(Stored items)
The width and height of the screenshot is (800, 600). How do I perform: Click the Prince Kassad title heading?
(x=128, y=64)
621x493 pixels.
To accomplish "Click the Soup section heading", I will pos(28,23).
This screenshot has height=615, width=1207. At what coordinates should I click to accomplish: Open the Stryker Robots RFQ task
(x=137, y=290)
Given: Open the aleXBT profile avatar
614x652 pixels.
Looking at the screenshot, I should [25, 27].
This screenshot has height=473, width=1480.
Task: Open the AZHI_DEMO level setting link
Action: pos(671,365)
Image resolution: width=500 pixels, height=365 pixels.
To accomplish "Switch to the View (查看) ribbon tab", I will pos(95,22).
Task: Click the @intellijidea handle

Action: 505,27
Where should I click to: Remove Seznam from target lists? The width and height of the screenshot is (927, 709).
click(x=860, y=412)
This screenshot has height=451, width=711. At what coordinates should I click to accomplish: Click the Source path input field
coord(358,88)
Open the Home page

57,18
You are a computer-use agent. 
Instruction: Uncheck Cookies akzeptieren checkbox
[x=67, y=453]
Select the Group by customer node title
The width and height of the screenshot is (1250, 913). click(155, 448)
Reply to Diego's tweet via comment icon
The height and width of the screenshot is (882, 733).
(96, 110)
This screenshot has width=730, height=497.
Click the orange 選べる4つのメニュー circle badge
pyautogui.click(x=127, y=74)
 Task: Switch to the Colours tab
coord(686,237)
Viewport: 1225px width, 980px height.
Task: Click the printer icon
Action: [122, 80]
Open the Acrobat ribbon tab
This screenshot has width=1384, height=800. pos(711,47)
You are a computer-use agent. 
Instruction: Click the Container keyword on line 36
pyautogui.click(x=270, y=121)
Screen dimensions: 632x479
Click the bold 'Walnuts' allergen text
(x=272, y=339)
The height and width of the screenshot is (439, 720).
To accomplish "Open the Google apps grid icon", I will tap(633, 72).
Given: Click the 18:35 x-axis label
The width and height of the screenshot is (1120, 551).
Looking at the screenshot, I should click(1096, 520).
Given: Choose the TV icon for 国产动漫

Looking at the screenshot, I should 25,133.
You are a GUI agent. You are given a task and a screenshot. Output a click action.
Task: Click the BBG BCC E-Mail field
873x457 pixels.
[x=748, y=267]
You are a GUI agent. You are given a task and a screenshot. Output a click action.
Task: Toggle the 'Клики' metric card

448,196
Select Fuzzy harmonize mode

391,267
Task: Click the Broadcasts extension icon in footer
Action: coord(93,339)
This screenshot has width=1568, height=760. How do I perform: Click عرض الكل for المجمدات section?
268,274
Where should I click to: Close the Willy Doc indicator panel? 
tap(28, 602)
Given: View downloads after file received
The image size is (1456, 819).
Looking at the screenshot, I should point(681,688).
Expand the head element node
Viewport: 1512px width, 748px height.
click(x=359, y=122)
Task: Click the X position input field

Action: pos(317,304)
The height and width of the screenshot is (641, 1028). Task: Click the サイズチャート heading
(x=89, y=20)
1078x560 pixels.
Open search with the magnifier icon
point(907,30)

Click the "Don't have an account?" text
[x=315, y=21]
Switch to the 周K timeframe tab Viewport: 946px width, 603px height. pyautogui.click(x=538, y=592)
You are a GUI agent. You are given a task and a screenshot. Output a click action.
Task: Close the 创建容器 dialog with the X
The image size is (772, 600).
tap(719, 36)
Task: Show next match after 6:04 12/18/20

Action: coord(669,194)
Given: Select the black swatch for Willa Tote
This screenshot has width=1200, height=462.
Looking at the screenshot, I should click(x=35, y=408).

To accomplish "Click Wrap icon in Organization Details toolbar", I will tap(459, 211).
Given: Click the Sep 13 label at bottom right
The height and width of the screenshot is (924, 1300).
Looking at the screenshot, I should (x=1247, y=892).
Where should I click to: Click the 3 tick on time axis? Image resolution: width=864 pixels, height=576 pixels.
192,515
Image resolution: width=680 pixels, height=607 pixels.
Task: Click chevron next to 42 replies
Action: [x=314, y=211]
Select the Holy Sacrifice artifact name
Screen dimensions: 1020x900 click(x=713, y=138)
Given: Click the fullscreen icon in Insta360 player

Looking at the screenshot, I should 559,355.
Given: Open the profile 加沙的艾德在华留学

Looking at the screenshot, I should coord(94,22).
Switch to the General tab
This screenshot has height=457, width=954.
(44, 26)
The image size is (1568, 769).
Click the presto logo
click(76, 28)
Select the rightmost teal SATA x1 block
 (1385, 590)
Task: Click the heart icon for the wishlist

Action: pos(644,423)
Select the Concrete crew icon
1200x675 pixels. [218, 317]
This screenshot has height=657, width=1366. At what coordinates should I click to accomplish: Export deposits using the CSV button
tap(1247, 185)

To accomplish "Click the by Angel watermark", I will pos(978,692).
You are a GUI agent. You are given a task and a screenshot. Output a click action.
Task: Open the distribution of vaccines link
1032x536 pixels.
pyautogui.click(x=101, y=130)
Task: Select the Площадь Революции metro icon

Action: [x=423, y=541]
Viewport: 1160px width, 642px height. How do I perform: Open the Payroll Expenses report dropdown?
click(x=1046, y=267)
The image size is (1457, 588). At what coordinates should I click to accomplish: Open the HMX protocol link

REQUIRED ACTION
Write out all of the records above exactly as they appear.

SOLUTION FOR THIS TASK
The width and height of the screenshot is (800, 600). How do I perform: Click the Prince Kassad title heading?
(x=128, y=64)
621x493 pixels.
To accomplish "Click the Soup section heading", I will pos(28,23).
This screenshot has height=615, width=1207. At what coordinates should I click to accomplish: Open the Stryker Robots RFQ task
(x=137, y=290)
Given: Open the aleXBT profile avatar
614x652 pixels.
Looking at the screenshot, I should [25, 27].
This screenshot has height=473, width=1480.
Task: Open the AZHI_DEMO level setting link
Action: pos(671,365)
Image resolution: width=500 pixels, height=365 pixels.
To accomplish "Switch to the View (查看) ribbon tab", I will pos(95,22).
Task: Click the @intellijidea handle

Action: 505,27
Where should I click to: Remove Seznam from target lists? The width and height of the screenshot is (927, 709).
click(x=860, y=412)
This screenshot has height=451, width=711. At what coordinates should I click to accomplish: Click the Source path input field
coord(358,88)
Open the Home page

57,18
You are a computer-use agent. 
Instruction: Uncheck Cookies akzeptieren checkbox
[x=67, y=453]
Select the Group by customer node title
The width and height of the screenshot is (1250, 913). click(155, 448)
Reply to Diego's tweet via comment icon
The height and width of the screenshot is (882, 733).
(96, 110)
This screenshot has width=730, height=497.
Click the orange 選べる4つのメニュー circle badge
pyautogui.click(x=127, y=74)
 Task: Switch to the Colours tab
coord(686,237)
Viewport: 1225px width, 980px height.
Task: Click the printer icon
Action: [122, 80]
Open the Acrobat ribbon tab
This screenshot has width=1384, height=800. pos(711,47)
You are a computer-use agent. 
Instruction: Click the Container keyword on line 36
pyautogui.click(x=270, y=121)
Screen dimensions: 632x479
Click the bold 'Walnuts' allergen text
(x=272, y=339)
The height and width of the screenshot is (439, 720).
To accomplish "Open the Google apps grid icon", I will tap(633, 72).
Given: Click the 18:35 x-axis label
The width and height of the screenshot is (1120, 551).
Looking at the screenshot, I should click(1096, 520).
Given: Choose the TV icon for 国产动漫

Looking at the screenshot, I should 25,133.
You are a GUI agent. You are given a task and a screenshot. Output a click action.
Task: Click the BBG BCC E-Mail field
873x457 pixels.
[x=748, y=267]
You are a GUI agent. You are given a task and a screenshot. Output a click action.
Task: Toggle the 'Клики' metric card

448,196
Select Fuzzy harmonize mode

391,267
Task: Click the Broadcasts extension icon in footer
Action: coord(93,339)
This screenshot has width=1568, height=760. How do I perform: Click عرض الكل for المجمدات section?
268,274
Where should I click to: Close the Willy Doc indicator panel? 
tap(28, 602)
Given: View downloads after file received
The image size is (1456, 819).
Looking at the screenshot, I should point(681,688).
Expand the head element node
Viewport: 1512px width, 748px height.
click(x=359, y=122)
Task: Click the X position input field

Action: pos(317,304)
The height and width of the screenshot is (641, 1028). Task: Click the サイズチャート heading
(x=89, y=20)
1078x560 pixels.
Open search with the magnifier icon
point(907,30)

Click the "Don't have an account?" text
[x=315, y=21]
Switch to the 周K timeframe tab Viewport: 946px width, 603px height. pyautogui.click(x=538, y=592)
You are a GUI agent. You are given a task and a screenshot. Output a click action.
Task: Close the 创建容器 dialog with the X
The image size is (772, 600).
tap(719, 36)
Task: Show next match after 6:04 12/18/20

Action: coord(669,194)
Given: Select the black swatch for Willa Tote
This screenshot has width=1200, height=462.
Looking at the screenshot, I should click(x=35, y=408).

To accomplish "Click Wrap icon in Organization Details toolbar", I will tap(459, 211).
Given: Click the Sep 13 label at bottom right
The height and width of the screenshot is (924, 1300).
Looking at the screenshot, I should (x=1247, y=892).
Where should I click to: Click the 3 tick on time axis? Image resolution: width=864 pixels, height=576 pixels.
192,515
Image resolution: width=680 pixels, height=607 pixels.
Task: Click chevron next to 42 replies
Action: [x=314, y=211]
Select the Holy Sacrifice artifact name
Screen dimensions: 1020x900 click(x=713, y=138)
Given: Click the fullscreen icon in Insta360 player

Looking at the screenshot, I should 559,355.
Given: Open the profile 加沙的艾德在华留学

Looking at the screenshot, I should coord(94,22).
Switch to the General tab
This screenshot has height=457, width=954.
(44, 26)
The image size is (1568, 769).
Click the presto logo
click(76, 28)
Select the rightmost teal SATA x1 block
 (1385, 590)
Task: Click the heart icon for the wishlist

Action: pos(644,423)
Select the Concrete crew icon
1200x675 pixels. [218, 317]
This screenshot has height=657, width=1366. At what coordinates should I click to accomplish: Export deposits using the CSV button
tap(1247, 185)

To accomplish "Click the by Angel watermark", I will pos(978,692).
You are a GUI agent. You are given a task and a screenshot. Output a click action.
Task: Open the distribution of vaccines link
1032x536 pixels.
pyautogui.click(x=101, y=130)
Task: Select the Площадь Революции metro icon

Action: [x=423, y=541]
Viewport: 1160px width, 642px height. How do I perform: Open the Payroll Expenses report dropdown?
click(x=1046, y=267)
The image size is (1457, 588). At what coordinates should I click to accomplish: Open the HMX protocol link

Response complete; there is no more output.